12 September 2013

A threshold test is a test inserted into a DeploymentPipeline that monitors some measurable phenomenon by comparing the value in the current build against a threshold value. Should the current build's value pass the threshold, the test fails, failing the build.

A common example use of threshold tests are in performance. The team takes a representative set of operations and times them. They then set a threshold test to fail should these operations take some significant amount of time greater than this current value. Thresholds like this are handy for spotting cases where a commit introduces a performance degradation. In data-intensive applications these often occur due to badly written queries or poor use of indexing.

By having a threshold test you can spot this kind of problem when it's first introduced. This makes it easier to fix, since you know it's this commit which caused the failure - which cuts down where you have to search for the problem. Furthermore maintaining a threshold test prevents these kinds of problems building up in the code base. If you have many of these poor queries, then it's easier for more to creep in since their effects are obscured by the ones already present.
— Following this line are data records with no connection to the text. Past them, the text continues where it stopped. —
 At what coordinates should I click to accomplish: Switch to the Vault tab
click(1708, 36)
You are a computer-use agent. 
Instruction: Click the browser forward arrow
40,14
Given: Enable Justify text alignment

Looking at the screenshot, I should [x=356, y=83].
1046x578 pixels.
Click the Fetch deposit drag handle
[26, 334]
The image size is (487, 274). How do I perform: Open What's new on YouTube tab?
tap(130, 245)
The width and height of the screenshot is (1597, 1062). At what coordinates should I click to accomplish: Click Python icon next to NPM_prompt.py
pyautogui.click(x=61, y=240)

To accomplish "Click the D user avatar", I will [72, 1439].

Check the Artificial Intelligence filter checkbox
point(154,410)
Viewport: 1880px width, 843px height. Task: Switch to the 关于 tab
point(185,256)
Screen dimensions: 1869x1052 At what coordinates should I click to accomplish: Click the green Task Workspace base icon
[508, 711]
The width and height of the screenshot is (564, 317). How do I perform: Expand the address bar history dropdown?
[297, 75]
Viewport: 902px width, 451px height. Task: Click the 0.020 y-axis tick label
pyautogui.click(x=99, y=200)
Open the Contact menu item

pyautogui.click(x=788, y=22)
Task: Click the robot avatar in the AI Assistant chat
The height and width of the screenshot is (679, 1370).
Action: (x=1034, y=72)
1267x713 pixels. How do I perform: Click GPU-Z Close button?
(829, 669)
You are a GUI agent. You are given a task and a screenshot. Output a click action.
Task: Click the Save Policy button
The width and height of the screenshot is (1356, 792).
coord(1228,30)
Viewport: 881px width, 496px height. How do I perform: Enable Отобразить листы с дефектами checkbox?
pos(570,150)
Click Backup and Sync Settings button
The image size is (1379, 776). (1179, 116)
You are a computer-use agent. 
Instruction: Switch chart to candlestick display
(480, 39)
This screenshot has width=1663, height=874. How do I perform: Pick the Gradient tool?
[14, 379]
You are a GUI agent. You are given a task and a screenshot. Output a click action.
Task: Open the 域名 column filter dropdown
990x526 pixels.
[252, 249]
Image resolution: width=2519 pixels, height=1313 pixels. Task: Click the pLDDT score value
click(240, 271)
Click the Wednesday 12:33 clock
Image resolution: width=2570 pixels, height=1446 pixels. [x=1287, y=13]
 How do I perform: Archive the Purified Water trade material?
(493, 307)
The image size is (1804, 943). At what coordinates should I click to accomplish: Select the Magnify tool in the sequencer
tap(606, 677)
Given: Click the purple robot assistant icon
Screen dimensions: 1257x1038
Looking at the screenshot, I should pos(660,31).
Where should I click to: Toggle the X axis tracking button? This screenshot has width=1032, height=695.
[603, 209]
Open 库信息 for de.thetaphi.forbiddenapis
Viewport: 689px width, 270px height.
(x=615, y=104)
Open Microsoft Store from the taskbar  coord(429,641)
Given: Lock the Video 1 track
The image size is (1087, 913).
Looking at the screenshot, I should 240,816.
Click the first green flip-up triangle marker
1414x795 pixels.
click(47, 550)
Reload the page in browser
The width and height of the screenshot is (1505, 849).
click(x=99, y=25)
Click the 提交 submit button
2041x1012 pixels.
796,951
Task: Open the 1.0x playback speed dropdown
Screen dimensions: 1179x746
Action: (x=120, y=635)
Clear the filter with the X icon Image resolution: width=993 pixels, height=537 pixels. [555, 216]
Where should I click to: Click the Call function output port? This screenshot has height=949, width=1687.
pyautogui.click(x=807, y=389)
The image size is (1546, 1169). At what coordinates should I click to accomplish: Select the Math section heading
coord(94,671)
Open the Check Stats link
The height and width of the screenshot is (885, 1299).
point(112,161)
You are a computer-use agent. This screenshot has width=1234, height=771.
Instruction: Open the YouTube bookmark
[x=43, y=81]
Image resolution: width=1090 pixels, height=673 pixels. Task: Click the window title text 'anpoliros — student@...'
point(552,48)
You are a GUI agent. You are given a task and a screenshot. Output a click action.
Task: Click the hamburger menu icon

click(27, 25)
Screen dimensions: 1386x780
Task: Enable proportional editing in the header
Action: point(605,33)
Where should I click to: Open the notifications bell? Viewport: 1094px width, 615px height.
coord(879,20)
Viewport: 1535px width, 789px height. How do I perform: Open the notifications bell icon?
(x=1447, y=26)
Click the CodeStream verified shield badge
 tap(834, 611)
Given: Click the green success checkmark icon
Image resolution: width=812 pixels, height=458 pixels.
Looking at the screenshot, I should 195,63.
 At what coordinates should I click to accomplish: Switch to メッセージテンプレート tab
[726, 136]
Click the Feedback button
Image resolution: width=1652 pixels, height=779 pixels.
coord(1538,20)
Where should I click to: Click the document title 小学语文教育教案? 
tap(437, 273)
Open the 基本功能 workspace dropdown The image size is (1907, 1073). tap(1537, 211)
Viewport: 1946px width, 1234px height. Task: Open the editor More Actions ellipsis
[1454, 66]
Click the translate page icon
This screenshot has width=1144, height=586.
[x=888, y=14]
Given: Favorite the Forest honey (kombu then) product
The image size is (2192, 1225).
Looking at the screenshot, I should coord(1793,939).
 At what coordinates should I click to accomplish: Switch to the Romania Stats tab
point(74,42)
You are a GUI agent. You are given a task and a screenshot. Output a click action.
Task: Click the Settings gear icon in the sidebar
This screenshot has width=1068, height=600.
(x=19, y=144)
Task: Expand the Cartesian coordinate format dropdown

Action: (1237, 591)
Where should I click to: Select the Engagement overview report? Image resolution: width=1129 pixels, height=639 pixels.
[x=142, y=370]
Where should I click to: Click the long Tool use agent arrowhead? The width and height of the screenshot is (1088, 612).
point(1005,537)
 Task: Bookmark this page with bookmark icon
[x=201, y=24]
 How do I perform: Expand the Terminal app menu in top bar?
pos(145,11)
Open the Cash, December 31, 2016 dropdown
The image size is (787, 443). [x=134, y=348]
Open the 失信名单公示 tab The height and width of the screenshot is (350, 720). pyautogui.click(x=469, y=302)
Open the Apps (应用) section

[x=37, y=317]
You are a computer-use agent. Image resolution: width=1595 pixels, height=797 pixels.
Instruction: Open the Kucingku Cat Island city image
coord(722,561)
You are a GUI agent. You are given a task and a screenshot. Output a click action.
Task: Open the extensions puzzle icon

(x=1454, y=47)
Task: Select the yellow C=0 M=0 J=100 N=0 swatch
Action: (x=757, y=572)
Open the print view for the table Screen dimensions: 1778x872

Threshold tests can be used with ratcheting, where you steadily tighten the threshold over time to improve the value. So each time you add a commit that improves performance, you'd lower the threshold. This should help gradually improve performance over time. Using threshold tests with ratcheting is particularly helpful when you begin in a poor place and starting a program of improvement.

There are times when a threshold test will fail and the team decides the threshold is too aggressive and relaxes the threshold. Depending on the circumstances that may be the right thing to do - the threshold test helps here by making this decision a conscious one.

Further Reading

Threshold tests are a way to follow the principles of "Favor tracking trends over absolute numbers" and "Use shorter tracking periods" from An Appropriate Use of Metrics

For general advice on testing cross-functional requirements, take a look at Chapter 9 of Continuous Delivery.